IBM was one of the earliest adopters of SAP S/4HANA, using the transformation process to optimize its quote-to-cash (Q2C) processes. SAPinsider sat down with Renee Hook, IBM’s Vice President of Global Quote-to-Cash Transformation, and Doug Watts, IBM’s CIO Quote-to-Cash SAP Lead, to discuss this digital transformation and what it meant for the business.
Q: What business issues are having the most significant impact on the market right now?
Renee Hook: I think the last couple of years have taught us that changes in the world can be unexpected. The challenge for any business is to adapt quickly to new circumstances.
The biggest business challenges we are all facing right now are uncertainty, growth, sustainability, and the ability to drive innovation at the speed we need to.
I lead IBM’s Quote-to-Cash Transformation. That mission is to support an integrated, end-to-end process that helps drive our sales cycle to encourage innovation and provide clarity for our customers, speed for the seller, and efficiency for our administrative teams. The challenge is keeping up with the rate of change. IBM is a 111-year-old company, and it is used to change. It has reinvented itself and driven change.
This is where we focus on technology, and we're very focused right now on digital transformation to fully leverage the power of technology. I believe technology helps us change the world.
Q: Is there anything you've learned throughout this transformation process that you think might be beneficial for others to know?
Doug Watts: We're just a little farther than SAP in the sense that the product we're using, S/4HANA for BRIM, is relatively new. We grow that together with SAP for our internal use. Soon we will be client zero for the brand-new IBM offering called Move to RISE with SAP on IBM Cloud. Our internal experience and lessons learned during this will become a valuable asset for our IBM Consulting partners.
In terms of key lessons learned in delivering S/4HANA, the largest one is probably preparation—the idea that this doesn't happen overnight. We invested a lot of time in understanding the benefits and standard function of S/4HANA BRIM.

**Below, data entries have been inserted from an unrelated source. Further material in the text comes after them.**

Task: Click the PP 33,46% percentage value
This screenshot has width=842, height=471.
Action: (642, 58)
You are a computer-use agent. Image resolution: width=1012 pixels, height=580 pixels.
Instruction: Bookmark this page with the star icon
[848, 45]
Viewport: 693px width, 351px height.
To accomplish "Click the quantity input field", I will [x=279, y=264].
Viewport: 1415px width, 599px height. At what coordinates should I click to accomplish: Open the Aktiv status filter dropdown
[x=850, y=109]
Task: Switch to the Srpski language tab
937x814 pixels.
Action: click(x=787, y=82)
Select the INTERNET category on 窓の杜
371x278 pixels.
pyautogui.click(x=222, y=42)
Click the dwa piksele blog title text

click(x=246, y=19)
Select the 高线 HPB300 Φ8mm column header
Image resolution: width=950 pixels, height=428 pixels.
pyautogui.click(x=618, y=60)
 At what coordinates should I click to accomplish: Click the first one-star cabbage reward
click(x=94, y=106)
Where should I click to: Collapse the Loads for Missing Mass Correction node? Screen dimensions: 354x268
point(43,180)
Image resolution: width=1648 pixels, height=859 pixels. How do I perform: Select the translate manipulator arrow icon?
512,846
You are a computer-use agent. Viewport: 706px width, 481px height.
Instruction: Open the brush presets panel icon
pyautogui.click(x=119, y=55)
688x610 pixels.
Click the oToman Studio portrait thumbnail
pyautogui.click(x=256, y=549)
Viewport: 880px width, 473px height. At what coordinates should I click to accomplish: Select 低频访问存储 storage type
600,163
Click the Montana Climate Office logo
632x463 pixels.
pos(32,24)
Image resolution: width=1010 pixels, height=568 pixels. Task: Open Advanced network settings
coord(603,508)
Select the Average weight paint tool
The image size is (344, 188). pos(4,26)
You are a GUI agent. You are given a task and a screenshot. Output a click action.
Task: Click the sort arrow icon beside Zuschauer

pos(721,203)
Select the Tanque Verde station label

We had a team that investigated for eight months before we started the migration project. We did our due diligence on our current two-decade-old SAP ECC environment and could identify core parts that would be relevant for S/4. Our going-in approach was to use a standard, out-of-the-box function in S/4HANA BRIM and keep the core clean. Because of that early investment, we could deliver the S/4HANA solution in less than a year. For a company with the size and complexity of IBM, that is a significant achievement.
Renee Hook: When we moved from ECC to S/4HANA, it wasn’t a lift and shift. Our approach was a business-led transformation supported by technology and change management. I think both are equally critical to success in order to have a successful rollout of a major platform like this.
We spent a lot of time understanding what we wanted to fix, what our pain points were, and what new functionalities S/4HANA brought us, including what SAP BRIM can do for us in order to enhance and increase the benefits we'll have with S/4HANA.
One other point is speed and acceleration—that's the name of the game. Gone are the days when companies can spend five or six years transforming. We need to focus on speed and agility in order to move quickly and course correct if needed. Those are two critical points.
Q: What are the specific KPIs and metrics you see companies measuring and looking for when they want to establish a business case for why they should invest in IBM Solutions?
Renee Hook: Again, I think the answer is speed. We're all under tremendous pressure to speed up our transformation and drive the benefits—not just for user experience for our sales team, our clients, and our partners, but also for productivity. So what we're very focused on from a KPI perspective is a reduction in process cycle times. That’s key to freeing up our client-facing teams to shorten the time to get what our clients need, get them the quote as fast as we can, and provide an updated price as quickly as possible. So we're very focused on cycle time reduction. We're focused on the automation of high-volume transactions that free up resources for higher-value work. And last but not least, we are very focused on our client NPS and what can we do to improve that relationship.
Quote-to-cash and S/4HANA should have a positive impact on our clients. From an invoicing and billing perspective, if you make it easy for clients to understand their invoices and provide them the ability to automate their payable systems, that's good for them, and that's what we try to do.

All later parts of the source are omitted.